3.4. Closed-Loop HIL Simulation
Closed-loop HIL simulation provides real-time interaction between the ECU and the virtual environment. Data are transferred through the signal-generation module to the ECU, and feedback signals from the ECU are transferred from the acquisition module to the prediction module. Signal generation and acquisition components emulate system inputs and outputs, including wheel speed sensors, brake pressure sensors, steering angle sensors, and solenoid valves. The FPGA-based closed-loop ABS ECU testing workflow is shown in
Figure 7.
The PS/PL AXI FIFO interface enables low-latency communication between the processor system (PS) and programmable logic (PL) in the FPGA. The PS includes an ARM processor that manages the USB3 connection to the simulator. The USB3 interface provides high-bandwidth communication for real-time exchange of sensor and actuator data between the simulator and the FPGA prediction module.
The FPGA-based prediction module acts as a virtual replica of the physical ABS. The model operates in two phases: an initialization open-loop phase and a prediction closed-loop phase.

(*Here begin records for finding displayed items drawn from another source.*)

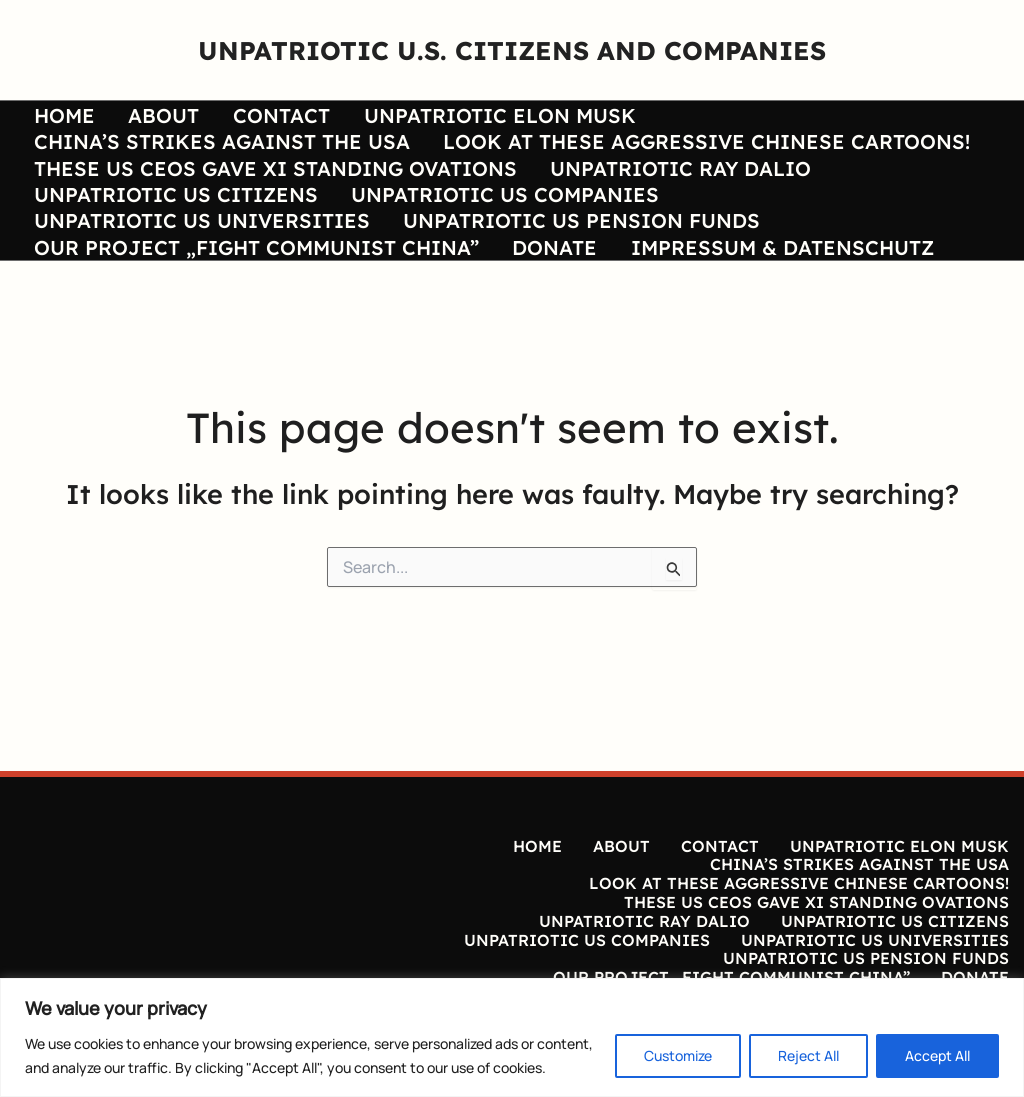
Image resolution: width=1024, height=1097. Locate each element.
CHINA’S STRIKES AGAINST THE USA (794, 119)
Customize (678, 1055)
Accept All (937, 1055)
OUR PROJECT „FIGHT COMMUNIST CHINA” (243, 294)
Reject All (808, 1055)
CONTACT (243, 119)
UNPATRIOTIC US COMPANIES (480, 224)
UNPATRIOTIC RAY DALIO (655, 189)
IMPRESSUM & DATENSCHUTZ (744, 294)
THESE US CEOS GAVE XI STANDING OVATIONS (262, 189)
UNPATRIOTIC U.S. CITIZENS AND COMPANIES (512, 50)
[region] (512, 1037)
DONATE (529, 294)
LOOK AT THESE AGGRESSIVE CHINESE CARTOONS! (284, 154)
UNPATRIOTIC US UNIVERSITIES (189, 259)
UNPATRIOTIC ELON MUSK (449, 119)
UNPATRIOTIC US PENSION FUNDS (556, 259)
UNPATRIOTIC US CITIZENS (163, 224)
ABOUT (138, 119)
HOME (51, 119)
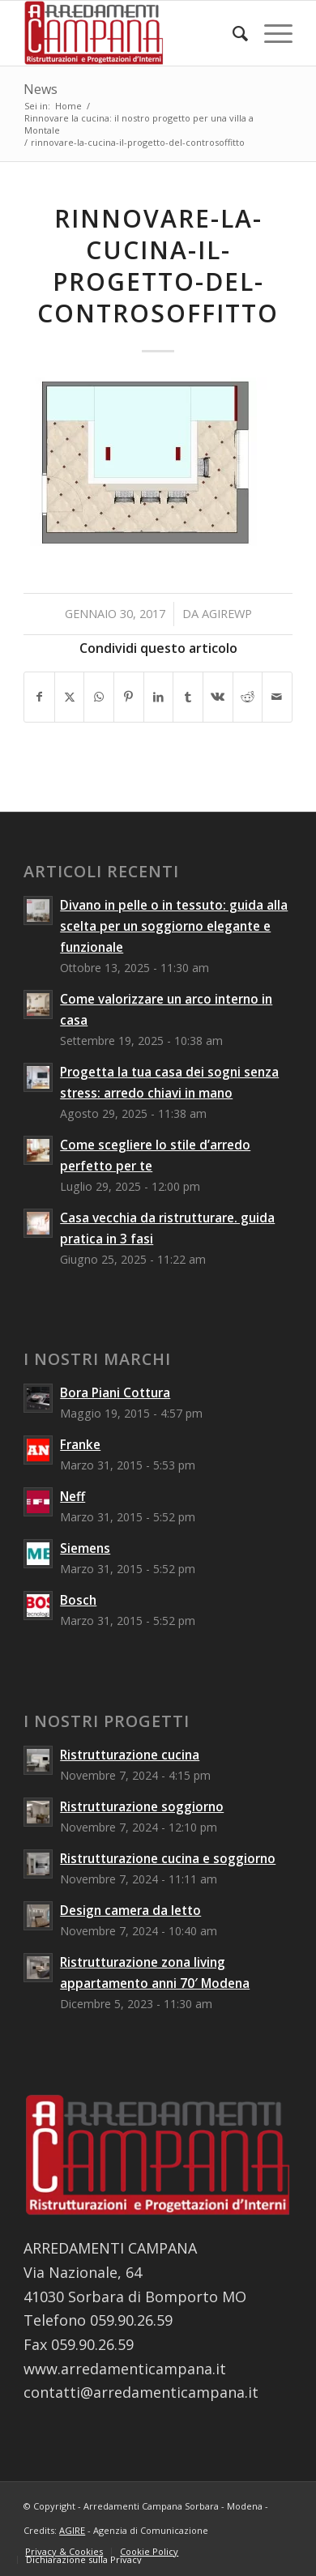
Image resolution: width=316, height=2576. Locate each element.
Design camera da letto (130, 1910)
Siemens (85, 1548)
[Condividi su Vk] (218, 697)
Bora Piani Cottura (115, 1392)
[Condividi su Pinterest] (128, 697)
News (40, 89)
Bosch (78, 1600)
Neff (72, 1496)
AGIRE (72, 2530)
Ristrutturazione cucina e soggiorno (167, 1858)
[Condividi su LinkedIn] (158, 697)
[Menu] (270, 33)
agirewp (227, 613)
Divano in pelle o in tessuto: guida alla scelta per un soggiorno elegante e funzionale (174, 926)
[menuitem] (232, 33)
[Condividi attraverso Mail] (277, 697)
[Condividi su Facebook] (39, 697)
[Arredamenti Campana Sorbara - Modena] (130, 33)
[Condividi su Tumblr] (188, 697)
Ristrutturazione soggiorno (142, 1806)
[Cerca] (232, 33)
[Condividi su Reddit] (248, 697)
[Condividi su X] (69, 697)
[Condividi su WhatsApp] (98, 697)
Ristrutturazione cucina (129, 1754)
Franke (80, 1444)
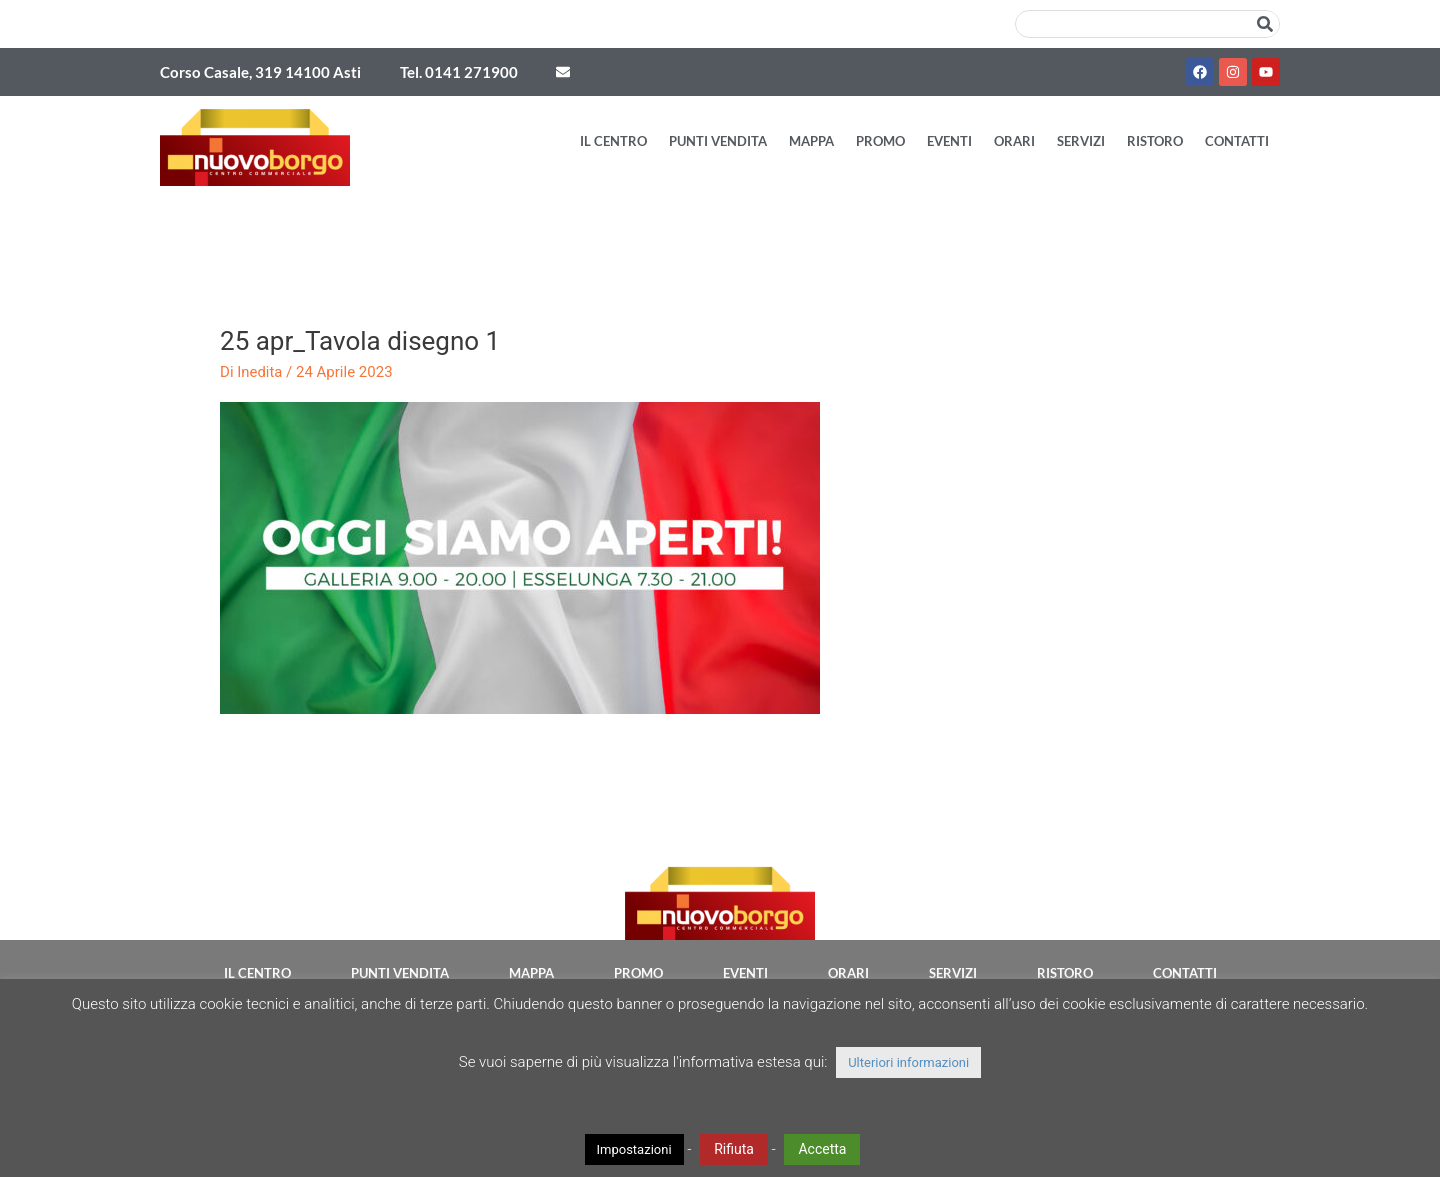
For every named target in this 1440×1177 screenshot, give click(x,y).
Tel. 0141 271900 (459, 72)
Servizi (1081, 141)
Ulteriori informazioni (908, 1062)
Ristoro (1155, 141)
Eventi (949, 141)
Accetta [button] (822, 1149)
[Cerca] (1265, 24)
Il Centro (613, 141)
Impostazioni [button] (634, 1149)
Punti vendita (718, 141)
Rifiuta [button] (734, 1149)
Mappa (811, 141)
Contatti (1237, 141)
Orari (1014, 141)
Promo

In the open-loop phase, short sequences of ground-truth values from Trucksim are provided to the FPGA-based TCN model to initialize the simulation context. In the closed-loop phase, the TCN predicts wheel speed sensor values based only on ABS control signals. The predicted sensor values are fed back into the model as inputs, creating a feedback loop that allows continuous prediction without further dependency on ground-truth data.
Because the closed-loop phase feeds the predicted outputs back into the TCN input sequence, recursive prediction errors may accumulate over time. To reduce this risk, the implemented TCN was trained with first-difference regularization, small Gaussian input-noise injection, and gradient clipping, and the closed-loop prediction phase is initialized using a short ground-truth context sequence. These mechanisms help reduce high-frequency oscillations and support short-term closed-loop stability during the evaluated ABS scenarios. However, a dedicated long-duration prediction-drift analysis under extended braking maneuvers, abrupt steering transitions, and long continuous closed-loop operation was not performed in the present study. Future work will therefore include long-duration closed-loop experiments and explicit drift metrics over extended prediction horizons to further evaluate recursive prediction stability.